The more I dug into Jaguar’s psyche, the more I asked myself what is it going to take for Black women to heal. I asked because I saw many of the triggers in her life that led me to give up in so many ways.
Most Black women wouldn’t want to admit that they could’ve easily become Jaguar. However, many of us could easily become her for two reasons: epigenetics and resistance to the change necessary to reverse the systemic, harmful impact on Black women’s epigenetics.
Scientific studies examined by the BBC prove that the Black colloquialism “generational curses” is a health epidemic that worsens the longer it persists. Epigenetics is the study of how chemical and environmental factors alter the way genes function, for better or worse.
In sum, genes are equally affected by how happy your mother was while pregnant, what she ate during gestation, and the extent to which she cared for you once you were born. Additionally, your environment weighs as heavily as parenting on your genetic well-being.
That means despite your parents’ best efforts to shield you from it, society’s ills can literally make you sick.
Remember Jaguar Wright? Well, she shared her harrowing history of sexual abuse and child neglect in a 2020 interview (with Tasha K, an equally controversial Black media personality). She also said in the same interview, “People are afraid of me for a reason. They have a right to be. I’m dangerous.”
That’s when I realized I could’ve been Jaguar Wright, and that I should approach her with caution and grace. Black women become dangerous when the ways of the world pummel us relentlessly. When society refuses to let up or give us access to what would heal us—physically, emotionally, and financially—we’re prone to adopt maladaptive behaviors to stay alive.
Capitalism is the most insidious, deceptive stratagem to debilitate Black women. Jaguar Wright, Tasha K, and Candace Owens grift the fuck out of other Black women (and, apparently, White men) to survive in a system that underemploys Black women, making them the lowest wage earners globally. If we can’t find a well-paid job in a “respectable” industry, why wouldn’t we look for other ways to get money?

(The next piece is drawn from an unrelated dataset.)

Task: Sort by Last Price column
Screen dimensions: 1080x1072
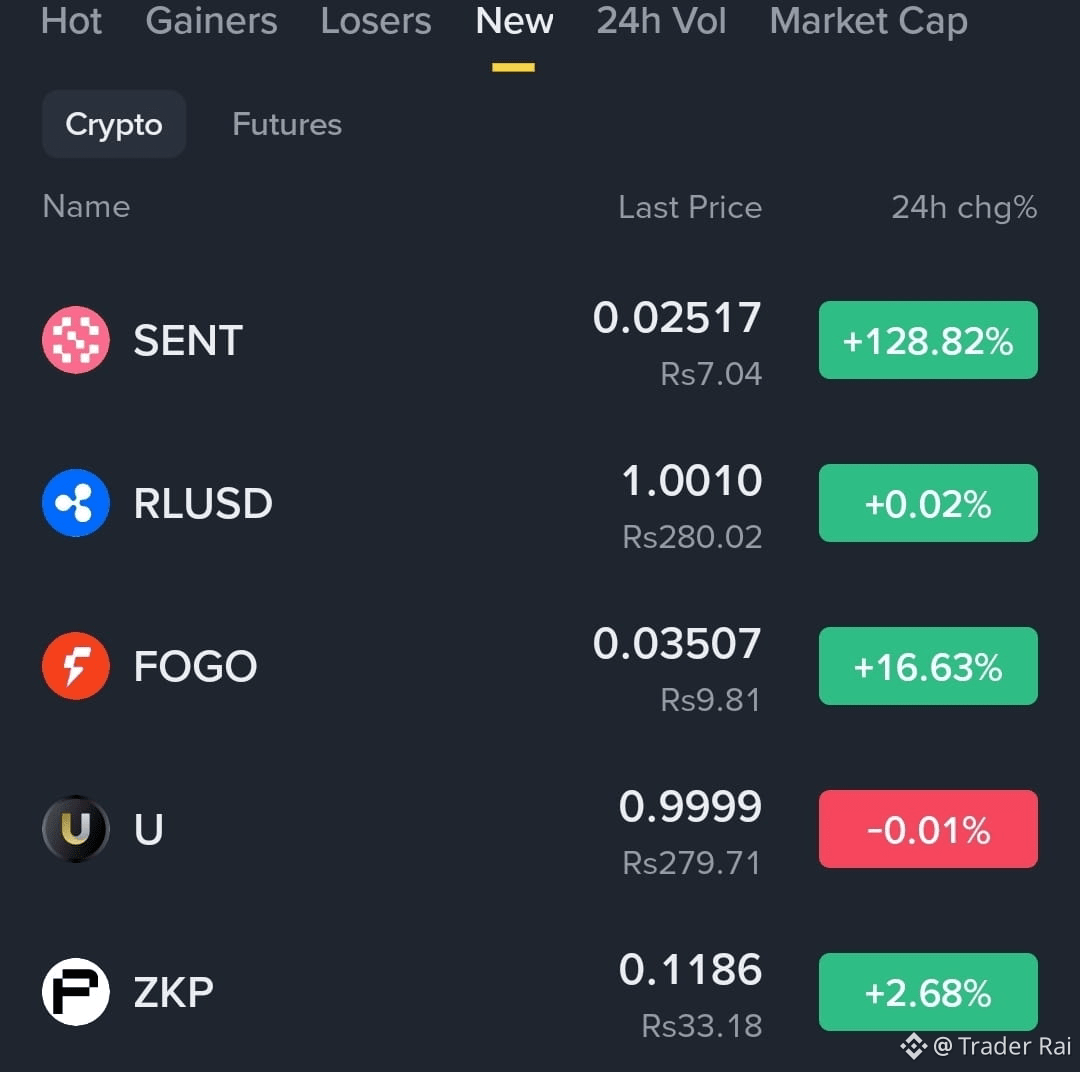Action: pyautogui.click(x=689, y=207)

Prejudice is a second line of defense when Black women succumb to respectability politics. In the EU, women of African/Black descent who are college-educated are still the “most affected” by racial discrimination. American Black women have the most degrees in their country, yet earn the least. We cannot student loan debt or Ivy League school ourselves into economic safety.
And no, society shows no sign thus far of giving Black women what they’d need to heal from these assaults on their lives. Fewer Black women have access to adequate health insurance that’ll cover things like therapy or psychiatric medication. It seems easier for men like Toure to laugh Jaguar Wright off as a nutcase, instead.

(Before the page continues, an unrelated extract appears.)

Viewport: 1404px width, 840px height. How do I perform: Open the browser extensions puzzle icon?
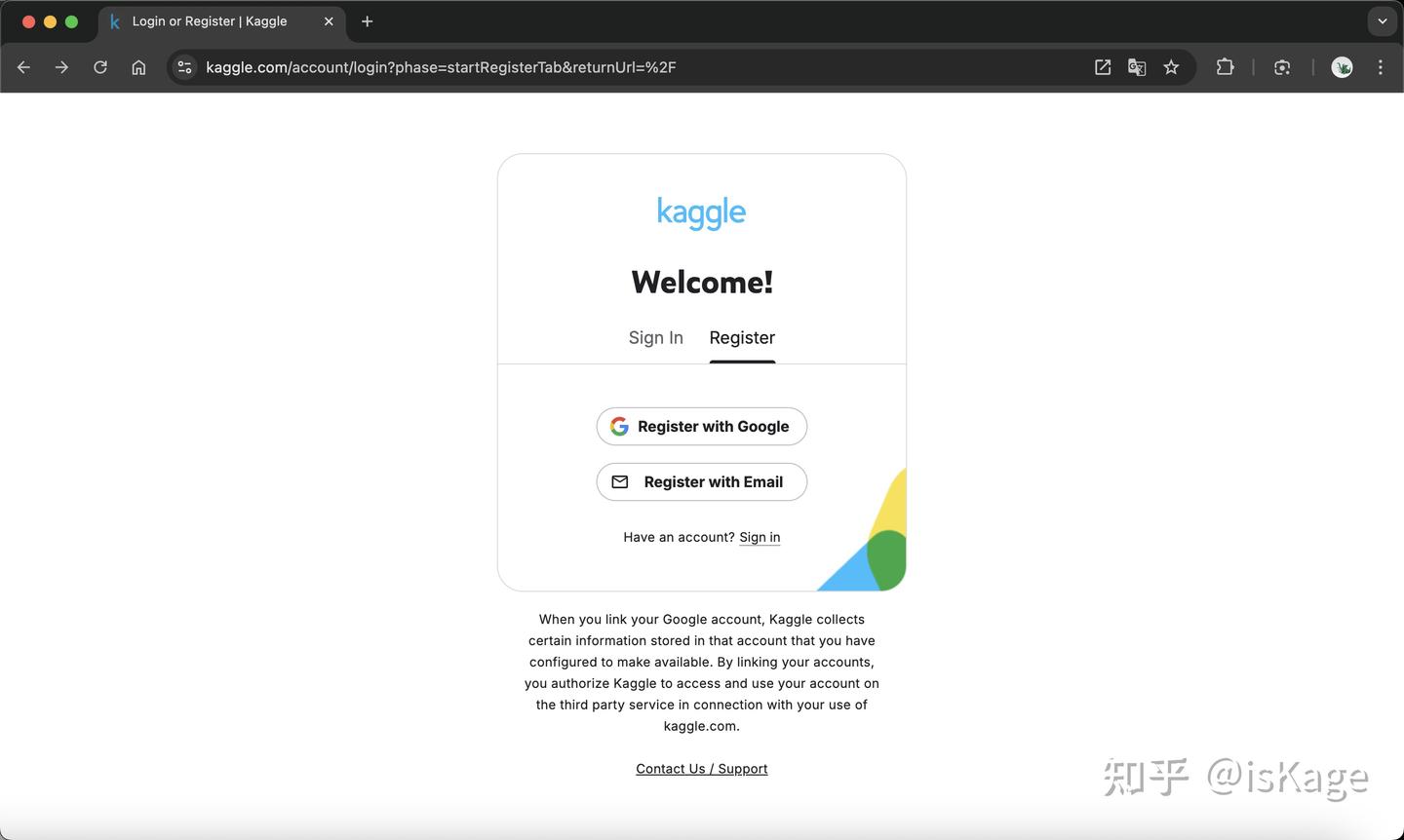point(1225,67)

I was supposed to publish this article a day earlier, as my contribution to reflections on World Mental Health Day. Later, I found out about Black Girl Day Off, created to encourage Black women to honor their mental health with actionable advice. I liked the sentiment but wondered how practical it would be for someone like me, still hustling to build my company to the point where taking a break would be profitable.
But what I read, watched, and observed about the genetic plague on Black women’s lives finally led me to give up, temporarily. I laid down, took a 3-hour nap, before I could finish this piece and present it to you today.

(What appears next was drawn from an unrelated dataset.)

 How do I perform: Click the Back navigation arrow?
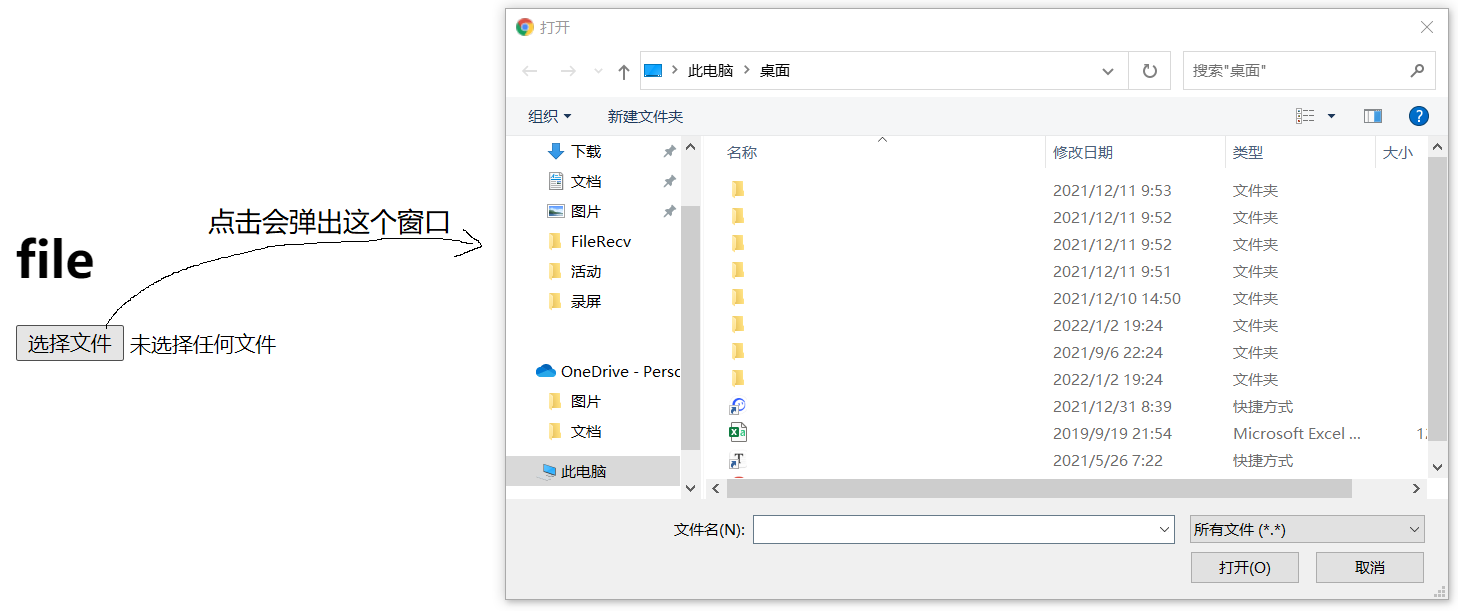(x=529, y=70)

Although I didn’t fully take today off, I will let go of the pressure to hustle non-stop. That pressure to keep going stems from generations of scarcity written into my DNA. It’s a symptom of an illness passed down from my mother, who reminds me to this day how emotional and financial abuse almost wrecked her life. Which is a marker of the pain that her mother (my grandmother) experienced growing up, watching her widowed mother (my great-grandmother) scrape to survive without a man to provide for her.
I give up pretending that I’m okay. And I give up judging other Black women for how they try to become okay.